Entré corriendo a la feria y localicé a una de las edecanes, que traía una cámara digital; le pedí que me acompañara y tomara una serie de fotos para documentar lo que estaba viendo. De alguna manera sentía la obligación de mostrar, para los que estaban en México, este despliegue de tricolores, Zapatas y Villas.
Durante dos kilómetros nos mezclamos con los manifestantes, preguntando aquí y allá. Sindicalistas, adolescentes de la enseñanza media y mujeres de los barrios me dieron su versión del Area de Libre Comercio de las Américas, me explicaron que con los gringos no se podía integrar América Latina, me preguntaron si el Tratado de Libre Comercio había sido tan desastroso para los mexicanos como se contaba.

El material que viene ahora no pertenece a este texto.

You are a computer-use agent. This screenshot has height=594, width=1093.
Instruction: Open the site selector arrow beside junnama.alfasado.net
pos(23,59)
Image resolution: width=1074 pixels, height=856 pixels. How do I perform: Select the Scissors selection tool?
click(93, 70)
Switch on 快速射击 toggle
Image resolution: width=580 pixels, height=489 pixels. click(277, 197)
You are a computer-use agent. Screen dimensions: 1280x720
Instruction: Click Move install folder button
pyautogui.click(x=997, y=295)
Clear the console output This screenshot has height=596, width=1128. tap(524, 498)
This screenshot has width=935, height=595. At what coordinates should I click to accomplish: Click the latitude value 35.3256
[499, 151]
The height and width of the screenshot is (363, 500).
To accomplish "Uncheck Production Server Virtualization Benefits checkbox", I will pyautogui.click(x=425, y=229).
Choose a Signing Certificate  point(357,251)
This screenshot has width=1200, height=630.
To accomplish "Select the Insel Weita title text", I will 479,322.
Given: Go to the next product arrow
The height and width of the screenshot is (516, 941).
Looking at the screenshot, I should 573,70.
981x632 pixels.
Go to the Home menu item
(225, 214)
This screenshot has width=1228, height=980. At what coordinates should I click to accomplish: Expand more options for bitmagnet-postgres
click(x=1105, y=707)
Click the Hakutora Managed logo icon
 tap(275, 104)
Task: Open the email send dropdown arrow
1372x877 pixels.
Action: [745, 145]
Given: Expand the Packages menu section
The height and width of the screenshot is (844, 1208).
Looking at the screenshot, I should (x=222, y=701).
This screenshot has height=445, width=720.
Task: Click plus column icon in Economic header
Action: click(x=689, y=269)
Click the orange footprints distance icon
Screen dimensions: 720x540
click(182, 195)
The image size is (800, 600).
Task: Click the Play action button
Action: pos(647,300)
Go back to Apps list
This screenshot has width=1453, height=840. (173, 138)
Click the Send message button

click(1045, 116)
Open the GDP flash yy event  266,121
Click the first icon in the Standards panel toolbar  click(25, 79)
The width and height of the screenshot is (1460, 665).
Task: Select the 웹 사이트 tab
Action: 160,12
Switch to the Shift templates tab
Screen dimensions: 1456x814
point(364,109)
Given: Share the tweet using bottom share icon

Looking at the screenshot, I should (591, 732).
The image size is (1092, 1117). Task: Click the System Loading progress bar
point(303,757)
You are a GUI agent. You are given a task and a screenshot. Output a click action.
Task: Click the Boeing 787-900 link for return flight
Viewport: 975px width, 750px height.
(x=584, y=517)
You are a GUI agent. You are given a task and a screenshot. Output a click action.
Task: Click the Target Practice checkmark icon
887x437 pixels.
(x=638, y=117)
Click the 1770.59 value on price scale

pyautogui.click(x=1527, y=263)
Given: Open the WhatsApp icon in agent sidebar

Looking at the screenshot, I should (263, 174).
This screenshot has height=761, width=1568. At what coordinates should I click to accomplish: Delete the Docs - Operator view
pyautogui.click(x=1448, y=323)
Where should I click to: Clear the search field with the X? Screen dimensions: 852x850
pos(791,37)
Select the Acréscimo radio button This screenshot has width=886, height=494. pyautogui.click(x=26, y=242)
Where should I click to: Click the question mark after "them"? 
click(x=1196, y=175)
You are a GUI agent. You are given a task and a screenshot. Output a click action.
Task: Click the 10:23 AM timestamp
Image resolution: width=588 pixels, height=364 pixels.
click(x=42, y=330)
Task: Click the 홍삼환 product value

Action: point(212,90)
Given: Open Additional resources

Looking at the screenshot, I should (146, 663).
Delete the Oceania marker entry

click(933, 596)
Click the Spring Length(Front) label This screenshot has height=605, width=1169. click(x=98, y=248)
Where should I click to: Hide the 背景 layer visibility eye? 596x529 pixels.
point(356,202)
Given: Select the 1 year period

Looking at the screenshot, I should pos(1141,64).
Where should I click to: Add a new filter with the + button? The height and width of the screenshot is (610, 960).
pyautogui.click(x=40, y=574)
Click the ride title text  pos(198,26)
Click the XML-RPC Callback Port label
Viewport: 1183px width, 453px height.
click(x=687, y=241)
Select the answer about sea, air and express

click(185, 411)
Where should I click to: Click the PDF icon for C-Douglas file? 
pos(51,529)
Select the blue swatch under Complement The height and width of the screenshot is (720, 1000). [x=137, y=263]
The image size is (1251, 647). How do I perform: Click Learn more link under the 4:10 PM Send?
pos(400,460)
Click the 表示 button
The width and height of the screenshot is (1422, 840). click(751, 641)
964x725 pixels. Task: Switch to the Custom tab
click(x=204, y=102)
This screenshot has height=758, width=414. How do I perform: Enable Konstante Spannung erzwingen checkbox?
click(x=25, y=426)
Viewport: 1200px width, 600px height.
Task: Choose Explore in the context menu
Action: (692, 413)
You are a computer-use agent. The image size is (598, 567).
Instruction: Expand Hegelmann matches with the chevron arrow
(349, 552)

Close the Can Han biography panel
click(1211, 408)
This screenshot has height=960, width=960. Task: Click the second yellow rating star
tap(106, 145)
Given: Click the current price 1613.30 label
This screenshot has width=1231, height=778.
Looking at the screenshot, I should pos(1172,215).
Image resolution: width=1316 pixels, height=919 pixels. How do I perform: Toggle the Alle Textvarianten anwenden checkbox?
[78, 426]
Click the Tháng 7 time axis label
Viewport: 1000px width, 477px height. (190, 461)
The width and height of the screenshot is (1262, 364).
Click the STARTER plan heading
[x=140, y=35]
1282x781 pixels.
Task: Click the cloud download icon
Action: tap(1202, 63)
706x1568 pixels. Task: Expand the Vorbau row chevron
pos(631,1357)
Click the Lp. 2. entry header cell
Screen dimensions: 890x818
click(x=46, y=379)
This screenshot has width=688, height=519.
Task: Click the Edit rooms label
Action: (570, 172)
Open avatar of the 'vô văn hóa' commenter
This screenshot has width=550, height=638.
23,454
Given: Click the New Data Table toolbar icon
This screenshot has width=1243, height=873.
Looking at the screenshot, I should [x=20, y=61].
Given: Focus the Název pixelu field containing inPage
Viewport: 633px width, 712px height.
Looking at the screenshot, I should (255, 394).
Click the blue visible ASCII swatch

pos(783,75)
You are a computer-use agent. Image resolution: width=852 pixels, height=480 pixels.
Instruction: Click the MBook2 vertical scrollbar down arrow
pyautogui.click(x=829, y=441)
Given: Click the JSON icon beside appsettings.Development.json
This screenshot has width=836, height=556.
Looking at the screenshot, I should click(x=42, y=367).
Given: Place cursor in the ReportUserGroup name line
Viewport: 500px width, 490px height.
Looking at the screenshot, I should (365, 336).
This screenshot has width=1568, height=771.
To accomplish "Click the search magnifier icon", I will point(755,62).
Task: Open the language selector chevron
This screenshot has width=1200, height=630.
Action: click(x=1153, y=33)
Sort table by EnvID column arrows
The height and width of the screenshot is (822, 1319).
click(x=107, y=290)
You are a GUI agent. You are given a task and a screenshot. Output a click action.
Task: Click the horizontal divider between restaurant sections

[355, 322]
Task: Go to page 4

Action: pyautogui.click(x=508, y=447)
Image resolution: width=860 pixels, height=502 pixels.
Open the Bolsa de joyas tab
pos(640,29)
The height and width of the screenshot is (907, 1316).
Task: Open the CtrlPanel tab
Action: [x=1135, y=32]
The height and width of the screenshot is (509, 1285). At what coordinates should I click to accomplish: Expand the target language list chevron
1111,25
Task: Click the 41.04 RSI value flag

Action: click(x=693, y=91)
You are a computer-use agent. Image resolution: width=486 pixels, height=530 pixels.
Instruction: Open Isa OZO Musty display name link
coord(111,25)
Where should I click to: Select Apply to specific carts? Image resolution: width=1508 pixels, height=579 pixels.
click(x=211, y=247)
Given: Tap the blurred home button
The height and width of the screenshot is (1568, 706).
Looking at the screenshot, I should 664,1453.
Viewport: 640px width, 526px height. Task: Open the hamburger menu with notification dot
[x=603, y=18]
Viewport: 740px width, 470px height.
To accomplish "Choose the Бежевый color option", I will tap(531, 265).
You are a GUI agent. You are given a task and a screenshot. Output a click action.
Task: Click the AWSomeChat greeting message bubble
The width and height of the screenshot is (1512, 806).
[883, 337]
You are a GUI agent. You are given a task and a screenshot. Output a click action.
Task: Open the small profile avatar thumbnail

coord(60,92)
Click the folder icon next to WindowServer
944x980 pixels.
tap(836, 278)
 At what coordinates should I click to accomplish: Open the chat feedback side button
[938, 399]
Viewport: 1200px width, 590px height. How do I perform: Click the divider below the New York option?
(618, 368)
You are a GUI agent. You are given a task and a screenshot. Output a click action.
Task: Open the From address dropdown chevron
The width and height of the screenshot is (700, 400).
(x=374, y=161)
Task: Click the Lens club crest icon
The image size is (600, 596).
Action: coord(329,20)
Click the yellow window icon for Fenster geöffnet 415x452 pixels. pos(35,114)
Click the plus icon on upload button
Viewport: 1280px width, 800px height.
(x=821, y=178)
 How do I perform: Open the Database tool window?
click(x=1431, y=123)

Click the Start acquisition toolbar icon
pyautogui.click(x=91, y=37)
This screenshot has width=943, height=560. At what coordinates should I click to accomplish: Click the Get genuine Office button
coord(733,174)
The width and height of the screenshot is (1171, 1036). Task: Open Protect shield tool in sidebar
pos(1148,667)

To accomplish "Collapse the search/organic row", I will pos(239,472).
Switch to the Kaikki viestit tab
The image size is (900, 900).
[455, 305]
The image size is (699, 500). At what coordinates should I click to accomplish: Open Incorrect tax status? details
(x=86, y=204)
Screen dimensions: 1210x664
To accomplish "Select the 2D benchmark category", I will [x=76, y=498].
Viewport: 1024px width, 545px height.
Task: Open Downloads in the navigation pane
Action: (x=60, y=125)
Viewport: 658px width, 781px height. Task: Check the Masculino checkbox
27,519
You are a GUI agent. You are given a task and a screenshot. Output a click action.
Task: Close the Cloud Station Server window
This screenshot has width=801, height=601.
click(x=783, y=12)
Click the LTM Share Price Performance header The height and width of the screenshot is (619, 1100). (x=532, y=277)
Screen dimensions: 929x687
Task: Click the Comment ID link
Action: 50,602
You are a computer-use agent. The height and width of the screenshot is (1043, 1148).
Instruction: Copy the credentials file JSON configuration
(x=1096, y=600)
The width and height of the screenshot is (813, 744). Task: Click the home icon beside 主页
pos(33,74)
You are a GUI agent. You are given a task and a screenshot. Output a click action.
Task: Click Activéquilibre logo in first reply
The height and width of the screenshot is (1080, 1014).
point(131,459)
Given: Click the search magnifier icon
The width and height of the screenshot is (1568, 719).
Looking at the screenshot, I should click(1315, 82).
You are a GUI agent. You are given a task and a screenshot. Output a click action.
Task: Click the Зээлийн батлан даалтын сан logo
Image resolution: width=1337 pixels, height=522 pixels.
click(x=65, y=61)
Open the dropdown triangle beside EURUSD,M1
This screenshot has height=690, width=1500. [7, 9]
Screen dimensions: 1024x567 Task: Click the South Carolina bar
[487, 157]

Carteles con la imagen de Bolívar flanqueado por Villa y Zapata andaban por todos lados. Y una y otra vez el «¡Viva México, Viva Venezuela!» a coro festivo. Y banderas mexicanas ondeadas bullangueras y jolgoriosas.
Era, para un mexicano acostumbrado a ser ciudadano de segunda, al que revisan el doble en los aeropuertos y cuyo pasaporte es visto frecuentemente con desconfianza, una fiesta que no me merecía, una lección bien simple de dónde estábamos colocados y qué deberíamos esperar unos de otros. Era extrañamente emocionante, mucho mejor que un partido de futbol o un concierto en el que hubieran revivido Jorge Negrete y Pedro Infante.
De repente me di cuenta de que iba a llegar tarde a la presentación del libro y comencé a retornar hacia la feria. Feria, por cierto, donde la representación de México era importante. Había estands del Fondo de Cultura y de Educal/Conaculta y de Plaza y Valdés y libros mexicanos de Selektor, Planeta y Ediciones B. La red de librerías del Estado venezolano había importado libros mexicanos.
Cuando regresaba a paso de carga un grupo de manifestantes me cerró el paso; alguien les había dicho que yo era un escritor mexicano. Una mujer gordita me abrazó y me hizo jurar, por la Virgen de Guadalupe, que nada nos iba a separar a los venezolanos y a los mexicanos. Yo juré rápidamente por el osito Bimbo, el fantasma del Ratón Macías y la gloriosa memoria del general Vicente Guerrero, que nada nos separaría.
No quiero entrar en el debate que Vicente Fox Quesada ha intentado imponer en nuestro país, en el que trata de convencernos a los mexicanos de que hemos sido insultados, de que él es la patria, de que se puede andar viajando por el mundo haciéndole el trabajo a las políticas del imperio en nuestro nombre. No quiero analizar ni discutir ni polemizar. Nomás quiero dejar constancia de lo que le prometí a la gordita, que dijo que era trabajadora del equivalente venezolano a la Secretaría de Hacienda mexicana; de lo que me dijo el adolescente que estudia relaciones internacionales en la Universidad de Caracas; de las fotos de tantas y tantas banderas mexicanas.
Alguien dirá que cada vez me estoy volviendo más naif.
Bueno, será que estoy envejeciendo y que tengo las emociones fáciles.
Yo diría que algunos representantes del gobierno de México cada vez me representan menos.